Could you say how many lines in the entries contain the string "computer"? Give only that number.

· · · · · · ·

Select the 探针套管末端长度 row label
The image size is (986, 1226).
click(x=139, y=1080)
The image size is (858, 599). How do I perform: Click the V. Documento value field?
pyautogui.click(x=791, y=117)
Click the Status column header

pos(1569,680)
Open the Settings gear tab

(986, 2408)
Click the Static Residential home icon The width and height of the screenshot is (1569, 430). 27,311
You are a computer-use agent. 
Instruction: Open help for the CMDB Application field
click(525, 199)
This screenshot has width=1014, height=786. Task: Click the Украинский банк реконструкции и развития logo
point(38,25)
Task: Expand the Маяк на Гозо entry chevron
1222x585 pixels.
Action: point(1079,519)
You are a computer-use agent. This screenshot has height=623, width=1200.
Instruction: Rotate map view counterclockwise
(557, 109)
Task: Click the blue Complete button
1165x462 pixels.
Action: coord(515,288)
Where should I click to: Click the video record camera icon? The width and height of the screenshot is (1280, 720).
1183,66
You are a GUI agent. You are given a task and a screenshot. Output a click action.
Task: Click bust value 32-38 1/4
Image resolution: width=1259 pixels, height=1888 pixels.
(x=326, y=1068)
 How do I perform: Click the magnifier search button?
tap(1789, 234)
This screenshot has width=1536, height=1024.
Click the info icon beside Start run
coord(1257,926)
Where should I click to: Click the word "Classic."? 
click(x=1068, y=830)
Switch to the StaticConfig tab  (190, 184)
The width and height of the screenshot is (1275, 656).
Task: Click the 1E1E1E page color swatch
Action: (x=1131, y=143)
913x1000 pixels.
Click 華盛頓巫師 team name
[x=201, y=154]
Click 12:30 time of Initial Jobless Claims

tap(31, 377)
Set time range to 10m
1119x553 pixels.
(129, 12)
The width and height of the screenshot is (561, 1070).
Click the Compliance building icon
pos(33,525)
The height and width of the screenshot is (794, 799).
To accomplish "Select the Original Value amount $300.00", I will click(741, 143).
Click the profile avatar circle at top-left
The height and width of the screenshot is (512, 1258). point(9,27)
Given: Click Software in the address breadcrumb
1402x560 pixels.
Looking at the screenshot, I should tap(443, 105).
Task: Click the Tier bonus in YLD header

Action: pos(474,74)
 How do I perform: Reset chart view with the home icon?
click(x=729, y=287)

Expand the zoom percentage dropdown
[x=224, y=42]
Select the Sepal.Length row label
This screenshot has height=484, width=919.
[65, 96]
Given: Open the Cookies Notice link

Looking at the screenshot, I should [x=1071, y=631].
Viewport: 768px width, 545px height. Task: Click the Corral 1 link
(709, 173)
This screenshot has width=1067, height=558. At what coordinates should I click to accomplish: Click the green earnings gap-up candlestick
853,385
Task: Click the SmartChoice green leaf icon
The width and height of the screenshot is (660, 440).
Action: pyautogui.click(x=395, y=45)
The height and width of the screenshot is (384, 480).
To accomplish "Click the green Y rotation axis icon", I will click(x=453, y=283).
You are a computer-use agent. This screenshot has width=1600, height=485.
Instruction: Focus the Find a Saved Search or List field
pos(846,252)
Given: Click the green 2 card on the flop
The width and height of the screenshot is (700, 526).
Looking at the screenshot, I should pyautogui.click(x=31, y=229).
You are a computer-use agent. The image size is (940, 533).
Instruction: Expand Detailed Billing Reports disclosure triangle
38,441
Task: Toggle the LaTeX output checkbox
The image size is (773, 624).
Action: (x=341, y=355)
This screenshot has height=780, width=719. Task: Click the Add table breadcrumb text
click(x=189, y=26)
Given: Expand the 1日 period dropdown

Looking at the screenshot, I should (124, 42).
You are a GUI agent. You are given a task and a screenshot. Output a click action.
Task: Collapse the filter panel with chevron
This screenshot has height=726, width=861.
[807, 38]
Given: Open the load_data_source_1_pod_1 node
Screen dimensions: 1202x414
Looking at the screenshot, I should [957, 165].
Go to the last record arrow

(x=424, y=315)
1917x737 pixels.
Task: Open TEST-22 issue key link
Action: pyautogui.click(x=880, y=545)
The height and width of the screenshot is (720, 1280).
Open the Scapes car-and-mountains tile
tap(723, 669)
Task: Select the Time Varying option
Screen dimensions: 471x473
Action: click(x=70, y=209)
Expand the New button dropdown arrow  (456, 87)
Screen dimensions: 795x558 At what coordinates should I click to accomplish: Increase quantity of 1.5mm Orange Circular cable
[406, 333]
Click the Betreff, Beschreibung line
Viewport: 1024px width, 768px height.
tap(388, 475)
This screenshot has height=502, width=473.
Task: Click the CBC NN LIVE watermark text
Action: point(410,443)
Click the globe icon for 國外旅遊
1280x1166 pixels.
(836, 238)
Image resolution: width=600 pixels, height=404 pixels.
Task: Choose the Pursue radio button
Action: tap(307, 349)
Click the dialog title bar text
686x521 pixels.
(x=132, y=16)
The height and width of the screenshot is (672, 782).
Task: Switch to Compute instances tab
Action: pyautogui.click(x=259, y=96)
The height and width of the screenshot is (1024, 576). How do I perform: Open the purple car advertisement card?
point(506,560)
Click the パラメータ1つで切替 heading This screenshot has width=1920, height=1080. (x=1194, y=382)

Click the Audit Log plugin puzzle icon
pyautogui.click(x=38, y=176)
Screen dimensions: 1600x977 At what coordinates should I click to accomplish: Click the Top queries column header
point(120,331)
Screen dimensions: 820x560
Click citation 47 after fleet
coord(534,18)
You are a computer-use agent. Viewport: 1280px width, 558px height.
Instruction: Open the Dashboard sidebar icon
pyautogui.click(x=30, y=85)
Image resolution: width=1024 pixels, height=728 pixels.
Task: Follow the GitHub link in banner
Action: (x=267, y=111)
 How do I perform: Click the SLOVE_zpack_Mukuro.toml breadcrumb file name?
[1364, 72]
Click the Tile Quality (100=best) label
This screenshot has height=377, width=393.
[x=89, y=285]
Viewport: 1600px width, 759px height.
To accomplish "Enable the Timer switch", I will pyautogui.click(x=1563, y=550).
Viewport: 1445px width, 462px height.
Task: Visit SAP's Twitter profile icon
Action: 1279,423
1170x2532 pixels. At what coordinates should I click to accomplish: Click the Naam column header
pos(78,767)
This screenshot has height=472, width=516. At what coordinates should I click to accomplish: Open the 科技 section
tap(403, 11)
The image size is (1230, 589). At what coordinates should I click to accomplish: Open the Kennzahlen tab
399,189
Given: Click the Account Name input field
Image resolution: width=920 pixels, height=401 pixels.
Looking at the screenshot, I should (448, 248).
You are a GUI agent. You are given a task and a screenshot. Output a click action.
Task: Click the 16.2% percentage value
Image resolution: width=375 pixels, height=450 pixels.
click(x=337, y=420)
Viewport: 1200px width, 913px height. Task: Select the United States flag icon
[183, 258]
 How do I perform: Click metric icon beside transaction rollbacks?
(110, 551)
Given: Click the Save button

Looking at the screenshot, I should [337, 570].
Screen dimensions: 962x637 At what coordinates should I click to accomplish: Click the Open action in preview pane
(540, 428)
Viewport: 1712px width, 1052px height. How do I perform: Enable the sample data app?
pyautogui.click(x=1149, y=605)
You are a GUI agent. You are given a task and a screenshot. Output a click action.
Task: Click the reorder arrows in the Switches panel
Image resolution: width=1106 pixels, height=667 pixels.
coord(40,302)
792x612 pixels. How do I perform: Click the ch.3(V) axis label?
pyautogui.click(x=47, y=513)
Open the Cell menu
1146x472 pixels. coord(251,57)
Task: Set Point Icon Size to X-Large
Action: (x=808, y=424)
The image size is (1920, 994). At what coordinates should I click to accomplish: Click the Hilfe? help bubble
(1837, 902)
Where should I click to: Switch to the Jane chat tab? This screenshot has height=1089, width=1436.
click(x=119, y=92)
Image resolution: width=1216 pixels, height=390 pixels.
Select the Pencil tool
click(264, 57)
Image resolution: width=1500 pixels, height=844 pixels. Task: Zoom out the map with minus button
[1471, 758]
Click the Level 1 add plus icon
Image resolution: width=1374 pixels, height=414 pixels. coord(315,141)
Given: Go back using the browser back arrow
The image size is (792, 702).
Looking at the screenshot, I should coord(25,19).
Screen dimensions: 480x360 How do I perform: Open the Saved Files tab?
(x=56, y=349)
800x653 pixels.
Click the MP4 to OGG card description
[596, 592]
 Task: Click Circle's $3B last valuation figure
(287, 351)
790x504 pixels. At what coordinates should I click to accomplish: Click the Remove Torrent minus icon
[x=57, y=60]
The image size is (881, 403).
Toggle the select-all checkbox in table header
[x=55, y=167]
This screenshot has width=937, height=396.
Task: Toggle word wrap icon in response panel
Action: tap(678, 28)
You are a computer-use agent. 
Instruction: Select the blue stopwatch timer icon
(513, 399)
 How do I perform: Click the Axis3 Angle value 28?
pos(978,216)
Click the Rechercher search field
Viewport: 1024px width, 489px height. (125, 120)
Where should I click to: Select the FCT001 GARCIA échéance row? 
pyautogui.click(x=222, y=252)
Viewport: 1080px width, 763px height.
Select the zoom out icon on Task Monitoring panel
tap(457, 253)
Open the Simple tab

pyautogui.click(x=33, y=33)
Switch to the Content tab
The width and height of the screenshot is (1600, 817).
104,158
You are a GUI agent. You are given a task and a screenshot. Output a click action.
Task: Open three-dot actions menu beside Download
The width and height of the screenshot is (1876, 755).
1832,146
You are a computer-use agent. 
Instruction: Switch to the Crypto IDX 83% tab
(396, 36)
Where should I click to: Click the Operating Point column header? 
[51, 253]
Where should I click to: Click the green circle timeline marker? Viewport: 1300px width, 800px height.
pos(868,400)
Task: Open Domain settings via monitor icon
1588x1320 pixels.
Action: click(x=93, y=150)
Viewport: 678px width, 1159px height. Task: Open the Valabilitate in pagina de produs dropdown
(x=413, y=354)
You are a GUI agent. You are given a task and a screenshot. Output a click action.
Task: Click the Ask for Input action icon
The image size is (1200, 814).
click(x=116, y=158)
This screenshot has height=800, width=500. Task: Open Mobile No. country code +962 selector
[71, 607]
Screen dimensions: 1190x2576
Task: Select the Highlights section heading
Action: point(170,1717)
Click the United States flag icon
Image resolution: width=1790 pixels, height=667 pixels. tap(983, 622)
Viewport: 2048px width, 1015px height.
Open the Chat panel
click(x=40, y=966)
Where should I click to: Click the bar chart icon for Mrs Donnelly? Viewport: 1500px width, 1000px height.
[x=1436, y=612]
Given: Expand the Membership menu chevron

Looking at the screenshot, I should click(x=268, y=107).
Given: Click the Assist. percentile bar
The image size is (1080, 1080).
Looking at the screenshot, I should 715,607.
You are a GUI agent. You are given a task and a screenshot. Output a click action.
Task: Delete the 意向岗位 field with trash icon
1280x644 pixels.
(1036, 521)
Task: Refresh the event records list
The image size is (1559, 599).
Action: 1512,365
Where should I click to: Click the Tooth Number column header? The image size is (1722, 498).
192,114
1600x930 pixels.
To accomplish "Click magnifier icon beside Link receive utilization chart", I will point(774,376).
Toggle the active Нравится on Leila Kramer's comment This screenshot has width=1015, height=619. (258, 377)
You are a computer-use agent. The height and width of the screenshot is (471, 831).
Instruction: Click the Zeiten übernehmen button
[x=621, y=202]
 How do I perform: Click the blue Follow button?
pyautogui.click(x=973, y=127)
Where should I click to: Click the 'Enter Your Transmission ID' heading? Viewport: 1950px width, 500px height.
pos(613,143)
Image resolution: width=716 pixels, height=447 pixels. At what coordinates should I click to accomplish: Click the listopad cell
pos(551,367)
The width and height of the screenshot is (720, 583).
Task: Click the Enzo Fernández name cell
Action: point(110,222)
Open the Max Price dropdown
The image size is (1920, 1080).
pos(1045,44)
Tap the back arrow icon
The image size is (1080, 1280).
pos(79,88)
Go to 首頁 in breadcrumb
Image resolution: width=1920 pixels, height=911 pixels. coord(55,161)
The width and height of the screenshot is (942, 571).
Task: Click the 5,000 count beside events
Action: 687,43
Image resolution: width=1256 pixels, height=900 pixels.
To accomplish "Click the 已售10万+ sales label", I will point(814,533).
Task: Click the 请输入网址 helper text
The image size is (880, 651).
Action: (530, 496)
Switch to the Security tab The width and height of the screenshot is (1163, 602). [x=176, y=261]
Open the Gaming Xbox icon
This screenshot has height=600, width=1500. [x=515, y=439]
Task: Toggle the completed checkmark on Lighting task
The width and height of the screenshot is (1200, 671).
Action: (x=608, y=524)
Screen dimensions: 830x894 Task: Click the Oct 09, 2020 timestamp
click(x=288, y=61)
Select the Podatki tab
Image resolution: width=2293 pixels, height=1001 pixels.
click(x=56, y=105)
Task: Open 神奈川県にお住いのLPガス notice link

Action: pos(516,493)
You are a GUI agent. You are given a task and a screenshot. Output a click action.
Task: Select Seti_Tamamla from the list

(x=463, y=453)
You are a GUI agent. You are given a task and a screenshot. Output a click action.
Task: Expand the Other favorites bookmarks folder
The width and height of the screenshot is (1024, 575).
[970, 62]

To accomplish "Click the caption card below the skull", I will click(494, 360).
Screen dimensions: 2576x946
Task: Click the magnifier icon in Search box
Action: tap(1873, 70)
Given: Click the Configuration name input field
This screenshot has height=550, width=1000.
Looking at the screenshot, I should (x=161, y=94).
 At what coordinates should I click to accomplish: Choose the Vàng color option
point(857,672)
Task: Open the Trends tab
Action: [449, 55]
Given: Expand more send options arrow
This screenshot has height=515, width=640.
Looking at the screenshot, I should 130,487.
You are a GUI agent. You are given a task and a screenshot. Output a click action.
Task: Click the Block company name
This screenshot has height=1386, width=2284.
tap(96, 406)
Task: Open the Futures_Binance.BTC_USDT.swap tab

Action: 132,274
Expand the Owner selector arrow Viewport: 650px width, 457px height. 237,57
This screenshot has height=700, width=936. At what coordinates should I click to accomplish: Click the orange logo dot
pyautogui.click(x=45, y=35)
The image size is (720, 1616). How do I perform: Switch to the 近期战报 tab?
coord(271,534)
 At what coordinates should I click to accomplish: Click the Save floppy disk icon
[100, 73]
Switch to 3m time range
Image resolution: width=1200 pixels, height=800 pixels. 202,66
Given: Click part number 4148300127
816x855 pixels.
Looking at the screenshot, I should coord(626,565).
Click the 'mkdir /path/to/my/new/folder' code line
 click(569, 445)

· · · · · · ·

* Written reply: 8